Florida's New Condo Law Is Now in Full Effect. What Every Miami Buyer Needs to Know.
If you are buying a condo in Miami — or anywhere in Florida — the most important piece of legislation affecting your purchase went into full mandatory effect on January 1, 2026. Most buyers don't know it exists. Many of the buildings they're considering are not yet in compliance with it.
Here is what happened and why it matters.
Following the 2021 Champlain Towers collapse in Surfside, Florida, which killed 98 people due to structural failure driven in part by severely underfunded building reserves, Florida enacted sweeping condo safety legislation. The law, and its subsequent updates, created three core requirements for condominium buildings three stories or higher: mandatory structural inspections known as Milestone Inspections, Structural Integrity Reserve Studies (SIRS), and mandatory reserve funding for structural components.
The SIRS deadline was December 31, 2025. Mandatory reserve funding began January 1, 2026. Critically, associations can no longer waive or reduce these reserves by owner vote — a practice that had been common for decades and that allowed buildings to defer maintenance expenses by spreading them among future owners. That mechanism is gone.

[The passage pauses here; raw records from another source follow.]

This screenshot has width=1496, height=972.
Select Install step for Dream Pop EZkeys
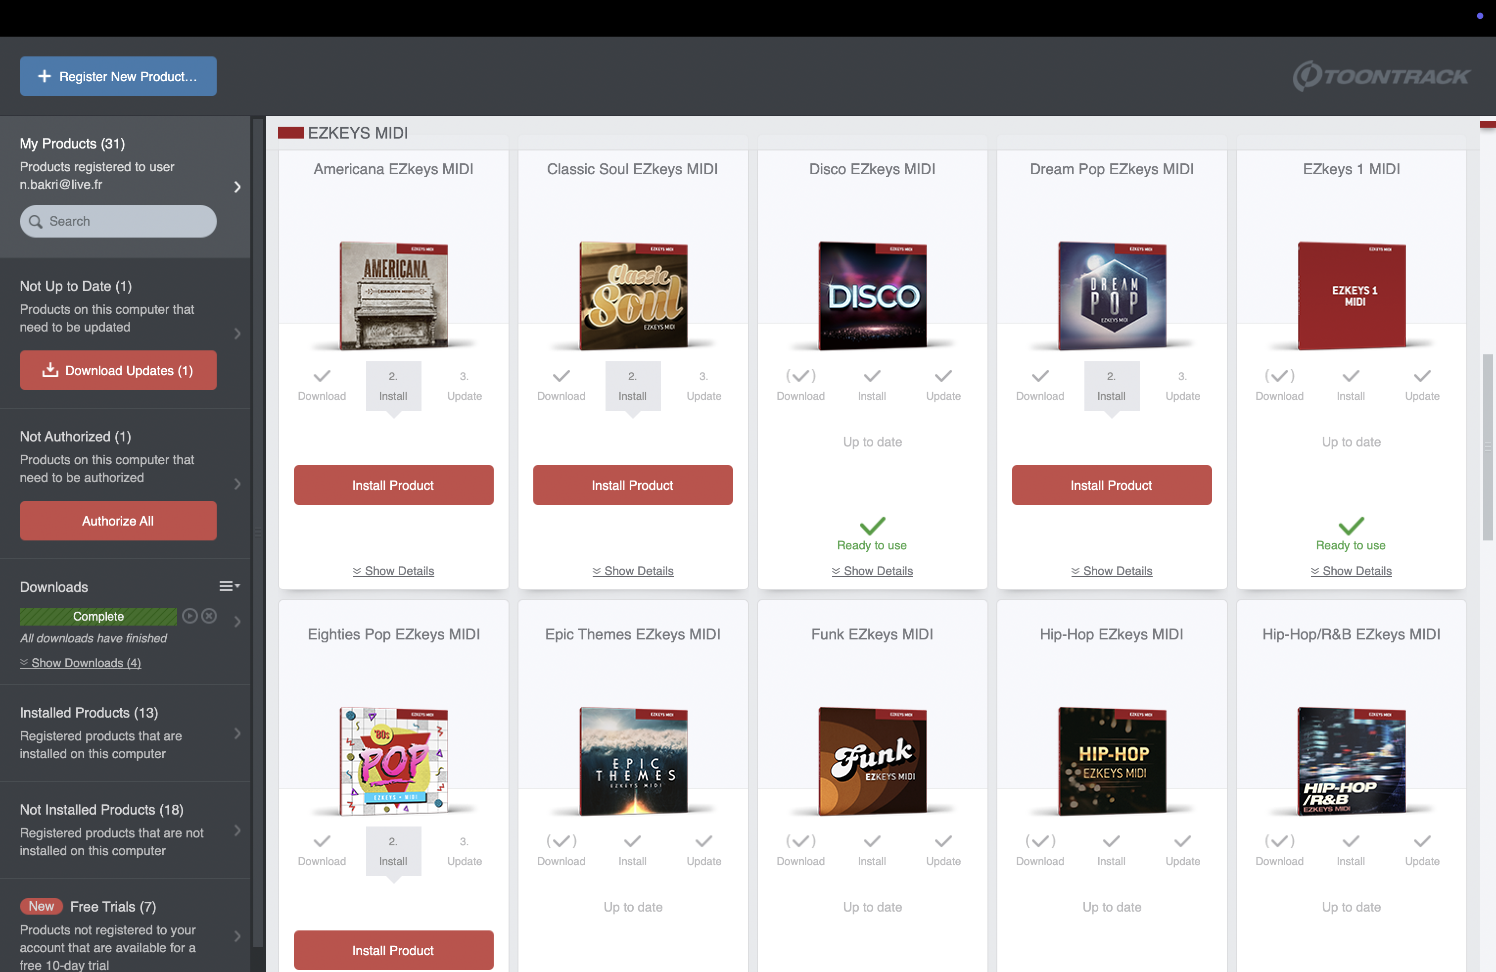point(1111,386)
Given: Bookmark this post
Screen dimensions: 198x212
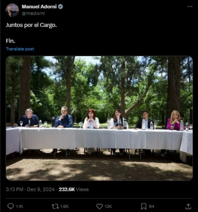Looking at the screenshot, I should click(144, 206).
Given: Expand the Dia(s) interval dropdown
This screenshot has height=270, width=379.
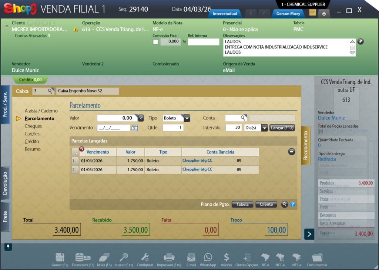Looking at the screenshot, I should click(x=264, y=128).
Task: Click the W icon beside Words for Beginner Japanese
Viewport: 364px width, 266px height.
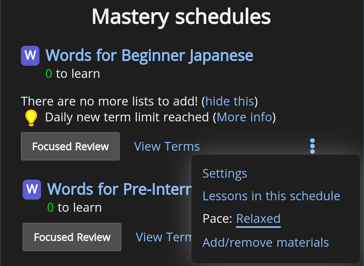Action: pos(30,56)
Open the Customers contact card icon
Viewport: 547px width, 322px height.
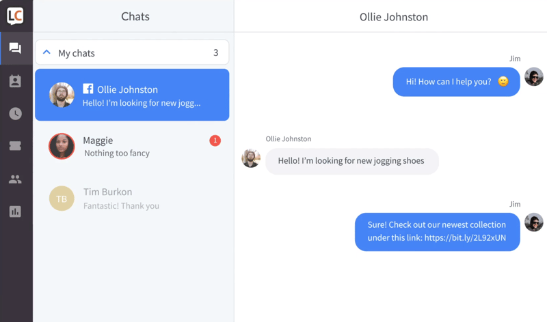[15, 81]
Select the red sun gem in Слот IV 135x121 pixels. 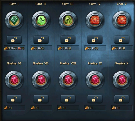pos(95,20)
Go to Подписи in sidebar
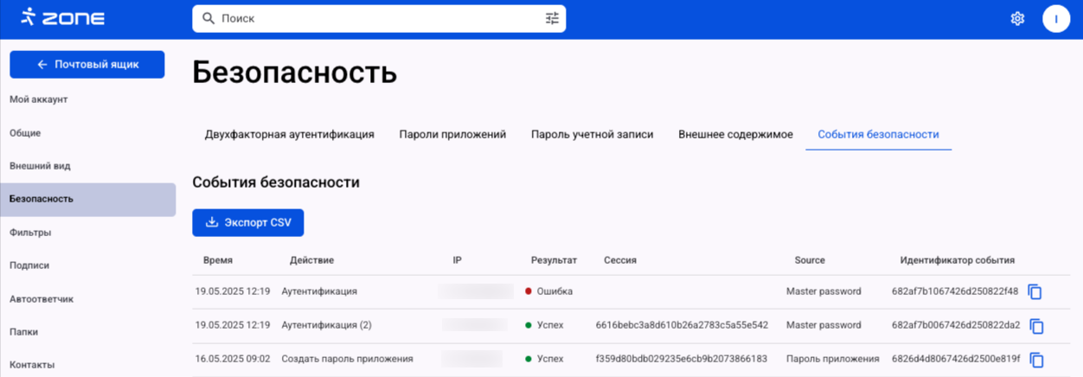The image size is (1083, 377). (29, 266)
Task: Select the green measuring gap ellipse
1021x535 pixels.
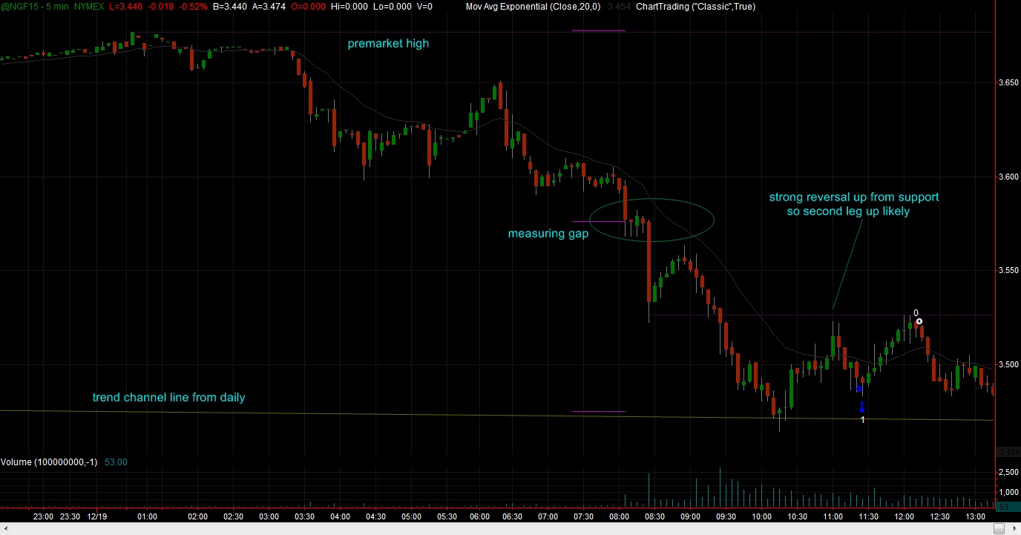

What a SIRS actually is and why it matters to you as a buyer
A Structural Integrity Reserve Study is a detailed engineering assessment of a building's structural components and a financial analysis of how much money must be set aside annually to fund their repair or replacement. It covers the components that matter most to building safety: roof, load-bearing walls, floor systems, foundation, and waterproofing systems, among others.

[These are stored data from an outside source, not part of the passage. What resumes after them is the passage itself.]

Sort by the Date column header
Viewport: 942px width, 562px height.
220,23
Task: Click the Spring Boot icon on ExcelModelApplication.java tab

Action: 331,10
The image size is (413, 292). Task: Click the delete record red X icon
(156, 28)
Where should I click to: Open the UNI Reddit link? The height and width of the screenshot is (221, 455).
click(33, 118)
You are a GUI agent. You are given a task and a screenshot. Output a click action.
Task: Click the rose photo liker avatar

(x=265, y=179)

Before January 2026, many Florida condo associations had been operating for years with reserve funds far below what their buildings actually required. The new law forces an accounting. And industry estimates suggest that more than half of eligible Florida buildings had not completed their SIRS as of early 2026.
What this means to your Miami real estate deal
A building that missed the SIRS deadline and has not complied with mandatory reserve funding requirements is a red flag — not just from a safety standpoint, but from a financing and resale standpoint. Non-compliant buildings can face financing restrictions from major lenders, accelerated assessment timelines as required structural work is funded, and penalties. Fannie Mae and Freddie Mac have their own overlapping requirements that can affect whether a lender will finance a unit in a non-compliant building.

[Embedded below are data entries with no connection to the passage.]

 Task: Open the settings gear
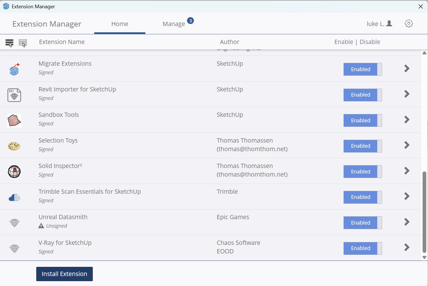click(409, 23)
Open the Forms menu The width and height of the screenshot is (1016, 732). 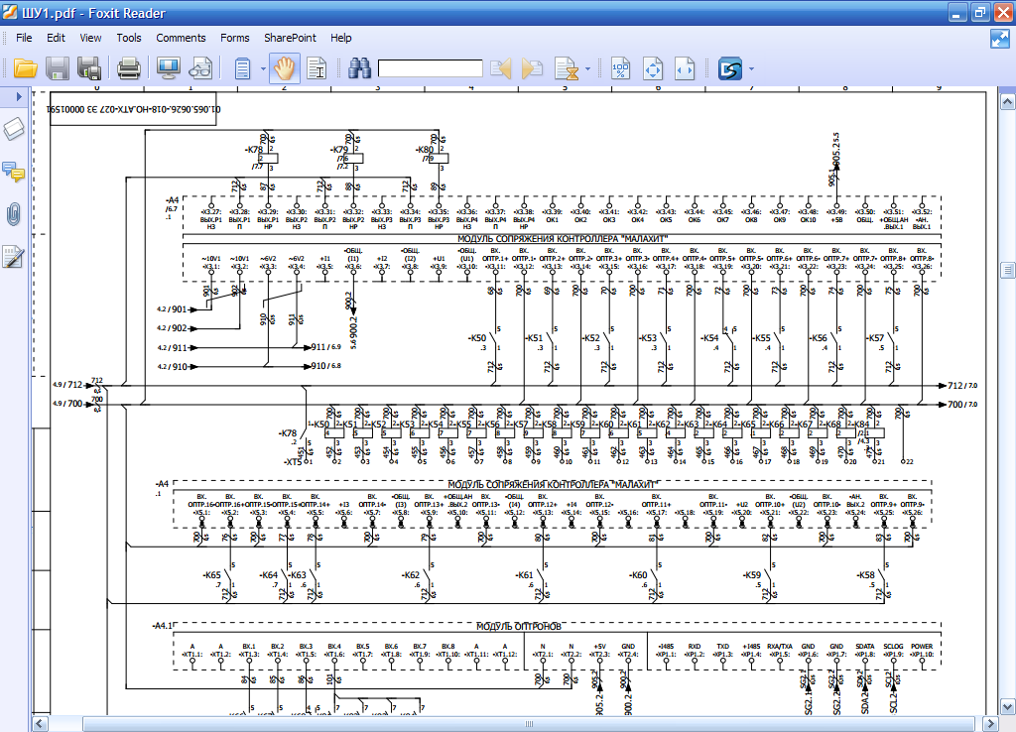tap(235, 38)
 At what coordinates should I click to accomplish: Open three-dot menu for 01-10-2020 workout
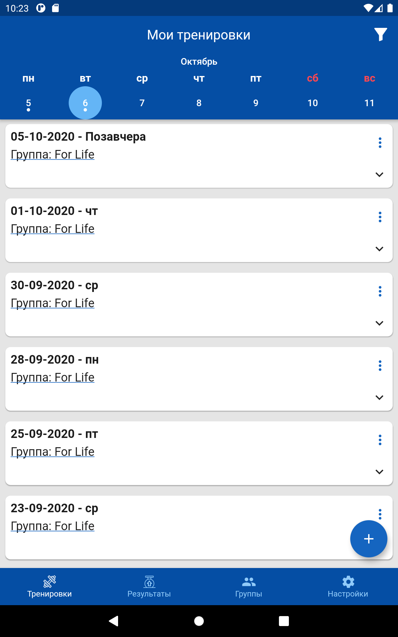[380, 217]
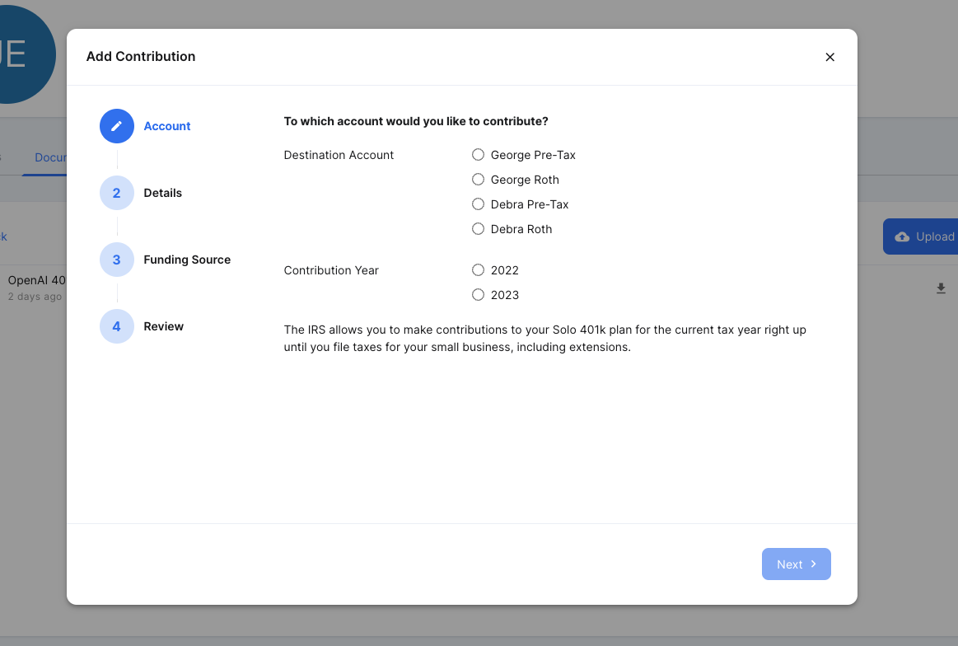Pick 2023 as contribution year

coord(478,295)
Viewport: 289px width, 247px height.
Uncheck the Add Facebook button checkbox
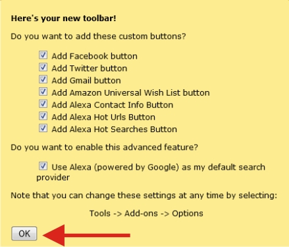point(43,55)
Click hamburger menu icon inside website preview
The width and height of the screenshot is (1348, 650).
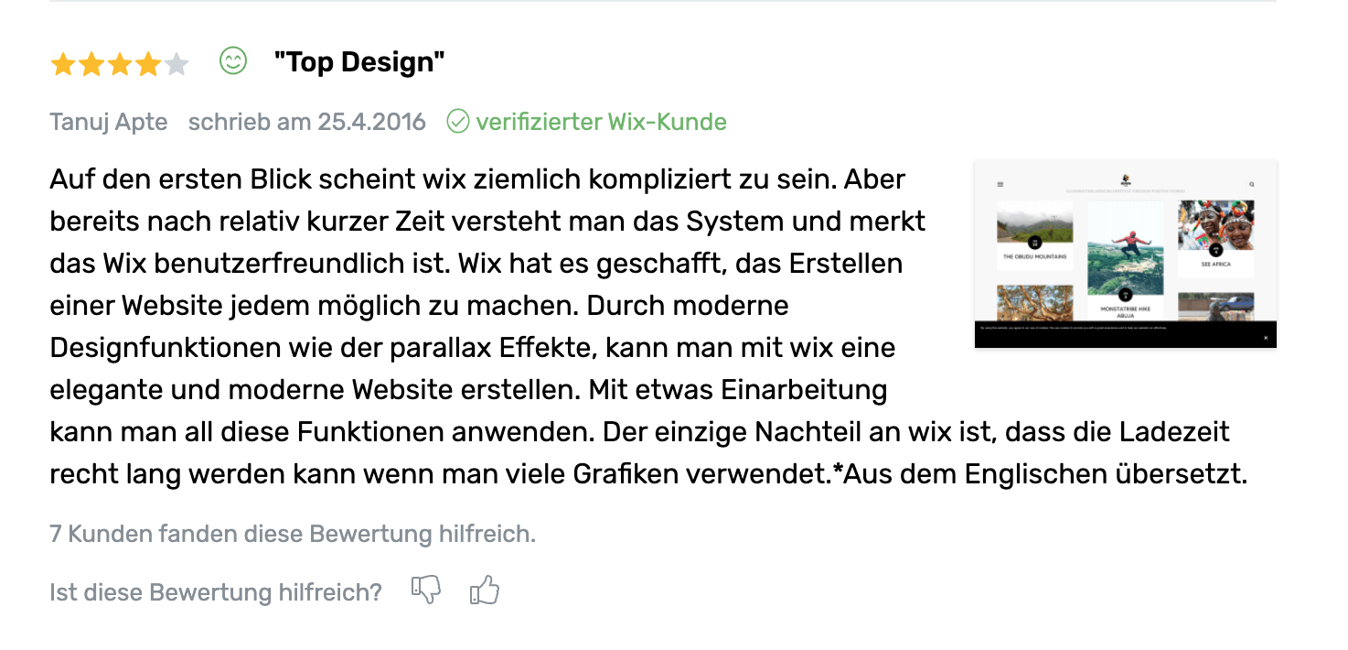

Before making any offer on a Miami condo, request and review: the building's SIRS completion status and report, the most recent milestone inspection report if the building is 25 or more years old and within three miles of the coast, the current reserve fund balance relative to the SIRS recommendations, and any pending or recently completed special assessments.
Buyers now have a 7-day rescission period — up from 3 days under the previous law — to review these documents after receiving them. Use all seven days. A knowledgeable local agent will review this documentation as a standard part of due diligence, not as an afterthought.